Given that these are both volumetric type of degradation modes, how does the licensee determine which degradation modes has been detected? This is of particular interest because the wear is being sized to determine whether it is required to be plugged and OD IGA is plugged on detection.
- 6. The licensee indicated that during the inspection of the kinetic expansion region, 13 tubes were identified with circumferential indications that were plugged. Were these previously detected? If not, is this an active degradation mechanism?
- 7. The report indicates that during the RPC inspection of the UTS Westinghouse rolled plugs, 42 plugs were determined to be obstructed at the plug end and would not pass a 0.460 diameter bobbin probe.
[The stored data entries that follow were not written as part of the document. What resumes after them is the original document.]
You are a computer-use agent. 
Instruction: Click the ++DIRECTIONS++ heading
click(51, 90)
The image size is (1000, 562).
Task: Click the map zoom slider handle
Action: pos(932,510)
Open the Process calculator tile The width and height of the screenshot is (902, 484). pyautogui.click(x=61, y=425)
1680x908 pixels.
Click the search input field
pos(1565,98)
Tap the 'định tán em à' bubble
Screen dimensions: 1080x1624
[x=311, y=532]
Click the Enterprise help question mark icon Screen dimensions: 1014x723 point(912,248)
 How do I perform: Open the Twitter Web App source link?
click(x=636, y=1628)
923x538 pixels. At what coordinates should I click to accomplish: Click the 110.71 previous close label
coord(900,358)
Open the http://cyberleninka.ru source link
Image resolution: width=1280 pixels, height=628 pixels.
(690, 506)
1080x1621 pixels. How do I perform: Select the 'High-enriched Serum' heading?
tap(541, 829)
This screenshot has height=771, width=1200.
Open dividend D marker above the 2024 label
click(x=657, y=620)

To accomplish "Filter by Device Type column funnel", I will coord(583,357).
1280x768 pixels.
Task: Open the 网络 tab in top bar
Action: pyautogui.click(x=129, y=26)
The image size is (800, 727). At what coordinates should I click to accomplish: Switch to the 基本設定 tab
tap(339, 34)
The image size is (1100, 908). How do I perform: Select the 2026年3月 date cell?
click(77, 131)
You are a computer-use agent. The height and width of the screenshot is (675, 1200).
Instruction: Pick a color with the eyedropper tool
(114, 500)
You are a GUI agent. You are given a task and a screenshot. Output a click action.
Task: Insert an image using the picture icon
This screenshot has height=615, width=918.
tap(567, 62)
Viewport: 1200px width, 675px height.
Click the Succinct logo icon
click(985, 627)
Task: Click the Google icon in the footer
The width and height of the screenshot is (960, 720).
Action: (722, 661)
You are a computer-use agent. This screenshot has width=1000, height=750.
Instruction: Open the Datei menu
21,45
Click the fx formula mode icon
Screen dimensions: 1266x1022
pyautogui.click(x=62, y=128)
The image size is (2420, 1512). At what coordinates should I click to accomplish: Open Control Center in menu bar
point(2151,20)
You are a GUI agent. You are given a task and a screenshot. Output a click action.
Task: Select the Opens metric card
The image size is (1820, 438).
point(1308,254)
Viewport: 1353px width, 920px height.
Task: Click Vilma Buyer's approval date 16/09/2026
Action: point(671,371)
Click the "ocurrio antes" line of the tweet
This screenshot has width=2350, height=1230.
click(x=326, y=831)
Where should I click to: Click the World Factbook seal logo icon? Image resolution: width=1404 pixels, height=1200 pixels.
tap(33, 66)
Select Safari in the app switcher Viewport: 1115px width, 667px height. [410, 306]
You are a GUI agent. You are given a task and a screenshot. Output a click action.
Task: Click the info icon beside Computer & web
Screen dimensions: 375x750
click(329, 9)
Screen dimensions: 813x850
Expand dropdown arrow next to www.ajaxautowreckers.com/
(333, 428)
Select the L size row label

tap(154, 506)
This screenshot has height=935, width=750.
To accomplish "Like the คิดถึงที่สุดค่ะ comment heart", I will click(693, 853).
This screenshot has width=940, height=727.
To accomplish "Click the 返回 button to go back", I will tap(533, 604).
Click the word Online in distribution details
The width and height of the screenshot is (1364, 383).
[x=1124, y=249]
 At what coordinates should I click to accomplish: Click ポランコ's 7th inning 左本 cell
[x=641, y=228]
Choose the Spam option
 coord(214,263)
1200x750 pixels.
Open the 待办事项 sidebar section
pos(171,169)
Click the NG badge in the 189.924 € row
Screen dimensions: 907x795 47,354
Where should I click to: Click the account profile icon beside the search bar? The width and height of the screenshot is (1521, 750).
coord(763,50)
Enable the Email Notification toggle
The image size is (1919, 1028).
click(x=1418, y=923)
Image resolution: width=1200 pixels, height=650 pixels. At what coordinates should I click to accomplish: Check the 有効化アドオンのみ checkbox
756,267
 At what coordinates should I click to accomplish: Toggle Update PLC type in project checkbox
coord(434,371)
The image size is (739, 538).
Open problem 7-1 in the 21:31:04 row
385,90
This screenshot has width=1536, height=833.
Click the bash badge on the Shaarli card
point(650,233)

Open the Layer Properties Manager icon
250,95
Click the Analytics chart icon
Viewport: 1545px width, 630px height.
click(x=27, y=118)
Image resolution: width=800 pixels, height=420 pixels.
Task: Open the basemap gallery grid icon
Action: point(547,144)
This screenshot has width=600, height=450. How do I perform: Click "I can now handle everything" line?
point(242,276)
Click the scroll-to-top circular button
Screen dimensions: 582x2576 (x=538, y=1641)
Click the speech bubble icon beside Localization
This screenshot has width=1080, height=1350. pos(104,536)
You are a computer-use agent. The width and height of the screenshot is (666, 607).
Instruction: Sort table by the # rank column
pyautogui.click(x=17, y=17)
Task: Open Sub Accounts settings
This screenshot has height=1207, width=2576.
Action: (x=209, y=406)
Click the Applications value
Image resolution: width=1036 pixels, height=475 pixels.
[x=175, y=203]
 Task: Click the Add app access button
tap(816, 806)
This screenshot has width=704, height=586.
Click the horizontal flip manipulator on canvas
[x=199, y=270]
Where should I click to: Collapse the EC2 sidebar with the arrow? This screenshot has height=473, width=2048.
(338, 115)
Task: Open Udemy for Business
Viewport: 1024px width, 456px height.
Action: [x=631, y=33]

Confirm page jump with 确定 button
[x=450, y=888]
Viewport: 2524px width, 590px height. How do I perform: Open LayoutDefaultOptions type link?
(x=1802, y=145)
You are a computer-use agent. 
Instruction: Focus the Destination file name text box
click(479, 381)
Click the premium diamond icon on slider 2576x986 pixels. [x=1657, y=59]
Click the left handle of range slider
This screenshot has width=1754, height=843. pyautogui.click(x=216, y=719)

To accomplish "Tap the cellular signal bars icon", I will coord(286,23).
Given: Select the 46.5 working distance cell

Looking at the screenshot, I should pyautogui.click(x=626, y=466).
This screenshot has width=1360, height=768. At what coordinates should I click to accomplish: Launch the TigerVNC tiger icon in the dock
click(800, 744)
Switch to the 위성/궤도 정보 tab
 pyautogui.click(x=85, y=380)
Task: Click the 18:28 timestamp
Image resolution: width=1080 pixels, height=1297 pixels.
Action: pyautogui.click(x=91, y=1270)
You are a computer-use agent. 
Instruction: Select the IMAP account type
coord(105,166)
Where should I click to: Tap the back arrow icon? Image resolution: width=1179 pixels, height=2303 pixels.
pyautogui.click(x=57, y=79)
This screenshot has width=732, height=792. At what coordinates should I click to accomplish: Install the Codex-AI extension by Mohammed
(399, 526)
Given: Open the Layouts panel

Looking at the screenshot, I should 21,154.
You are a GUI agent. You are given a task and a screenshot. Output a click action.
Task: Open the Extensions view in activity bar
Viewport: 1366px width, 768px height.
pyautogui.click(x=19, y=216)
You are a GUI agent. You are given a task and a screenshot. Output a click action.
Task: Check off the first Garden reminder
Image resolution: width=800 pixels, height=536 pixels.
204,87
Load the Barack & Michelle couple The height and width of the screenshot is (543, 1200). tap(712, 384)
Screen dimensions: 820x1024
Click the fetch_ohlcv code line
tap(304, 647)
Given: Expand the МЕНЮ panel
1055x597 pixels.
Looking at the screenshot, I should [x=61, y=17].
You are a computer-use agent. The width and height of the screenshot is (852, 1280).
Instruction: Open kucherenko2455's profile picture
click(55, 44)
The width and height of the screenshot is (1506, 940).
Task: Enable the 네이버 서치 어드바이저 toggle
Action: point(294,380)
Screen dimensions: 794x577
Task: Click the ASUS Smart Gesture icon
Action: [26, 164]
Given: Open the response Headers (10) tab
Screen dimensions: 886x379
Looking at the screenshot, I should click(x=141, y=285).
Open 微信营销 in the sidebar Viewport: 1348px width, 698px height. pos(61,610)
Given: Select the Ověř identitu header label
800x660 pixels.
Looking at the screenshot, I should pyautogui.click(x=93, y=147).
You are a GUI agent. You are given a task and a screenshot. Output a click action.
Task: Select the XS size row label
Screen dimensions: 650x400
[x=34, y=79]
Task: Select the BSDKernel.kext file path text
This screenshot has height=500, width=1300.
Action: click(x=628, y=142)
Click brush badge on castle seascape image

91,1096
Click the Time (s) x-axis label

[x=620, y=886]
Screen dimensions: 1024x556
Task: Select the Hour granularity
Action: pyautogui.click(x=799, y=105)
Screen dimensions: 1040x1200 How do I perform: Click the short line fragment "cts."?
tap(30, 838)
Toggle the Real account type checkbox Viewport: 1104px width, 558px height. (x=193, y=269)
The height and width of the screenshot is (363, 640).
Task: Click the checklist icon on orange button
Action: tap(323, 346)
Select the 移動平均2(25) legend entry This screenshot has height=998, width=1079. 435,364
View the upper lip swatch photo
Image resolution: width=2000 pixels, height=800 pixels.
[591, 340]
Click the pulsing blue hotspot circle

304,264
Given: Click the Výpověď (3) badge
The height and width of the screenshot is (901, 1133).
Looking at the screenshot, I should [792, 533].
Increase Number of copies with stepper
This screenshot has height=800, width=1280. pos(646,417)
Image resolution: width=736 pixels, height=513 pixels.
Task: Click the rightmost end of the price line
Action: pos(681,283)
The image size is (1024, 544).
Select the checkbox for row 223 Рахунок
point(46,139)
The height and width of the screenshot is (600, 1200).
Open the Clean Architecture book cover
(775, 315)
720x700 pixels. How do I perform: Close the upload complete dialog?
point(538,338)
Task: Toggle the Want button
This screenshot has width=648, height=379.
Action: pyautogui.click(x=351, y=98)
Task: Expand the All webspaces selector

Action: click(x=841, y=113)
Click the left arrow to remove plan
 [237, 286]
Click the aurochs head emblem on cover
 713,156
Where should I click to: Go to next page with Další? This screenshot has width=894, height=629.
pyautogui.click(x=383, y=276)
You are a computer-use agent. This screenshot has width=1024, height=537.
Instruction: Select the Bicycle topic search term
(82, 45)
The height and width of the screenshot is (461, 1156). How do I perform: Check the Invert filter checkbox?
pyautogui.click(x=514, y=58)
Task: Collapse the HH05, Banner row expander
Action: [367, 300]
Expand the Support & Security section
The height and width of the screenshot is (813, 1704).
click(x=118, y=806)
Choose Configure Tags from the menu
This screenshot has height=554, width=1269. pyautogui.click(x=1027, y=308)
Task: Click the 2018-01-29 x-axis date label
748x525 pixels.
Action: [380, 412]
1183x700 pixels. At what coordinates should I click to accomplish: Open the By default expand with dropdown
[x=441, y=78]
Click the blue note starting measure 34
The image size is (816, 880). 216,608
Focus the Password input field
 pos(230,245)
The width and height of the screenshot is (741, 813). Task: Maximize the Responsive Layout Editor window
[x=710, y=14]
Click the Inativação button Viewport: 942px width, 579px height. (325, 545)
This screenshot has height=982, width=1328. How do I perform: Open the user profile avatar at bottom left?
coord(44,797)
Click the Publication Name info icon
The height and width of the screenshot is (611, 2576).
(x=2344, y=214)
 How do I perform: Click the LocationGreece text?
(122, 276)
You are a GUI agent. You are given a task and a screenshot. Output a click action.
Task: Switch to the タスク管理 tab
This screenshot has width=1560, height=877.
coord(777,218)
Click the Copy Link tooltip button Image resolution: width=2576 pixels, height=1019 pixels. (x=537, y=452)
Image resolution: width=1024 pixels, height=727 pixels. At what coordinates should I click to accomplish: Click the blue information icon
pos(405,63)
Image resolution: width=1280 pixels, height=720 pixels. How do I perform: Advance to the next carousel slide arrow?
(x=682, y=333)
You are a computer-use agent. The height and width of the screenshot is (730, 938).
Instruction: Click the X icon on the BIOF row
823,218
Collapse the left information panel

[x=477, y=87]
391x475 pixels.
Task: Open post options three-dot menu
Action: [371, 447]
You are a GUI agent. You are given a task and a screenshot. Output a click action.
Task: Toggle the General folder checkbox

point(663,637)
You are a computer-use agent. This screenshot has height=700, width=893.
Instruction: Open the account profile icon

Only 2 of these plugs remain in service.
Describe in more detail the suspected root cause of this obstruction.
Discuss whether these plugs were previously inspected and whether this concern existed at that time.
Thirty-three percent of these plugs were inspected with an RPC probe. Discuss the basis for not expanding the scope of inspection to the remaining 67% of the plugs.
The licensee indicated that they believe the plug damage was caused by 1980s tube repair activities. They further indicated that they believed the plug damage was minor in nature. Discuss the basis for this conclusion.
What is the basis for concluding that the remainder of the plug (i.e., beyond the plug end) isnt damaged.
- 8. Two of the circumferential indications previously discussed were located in the non-expanded portion of the SG tube within the tubesheet. Discuss the driving mechanism for this degradation.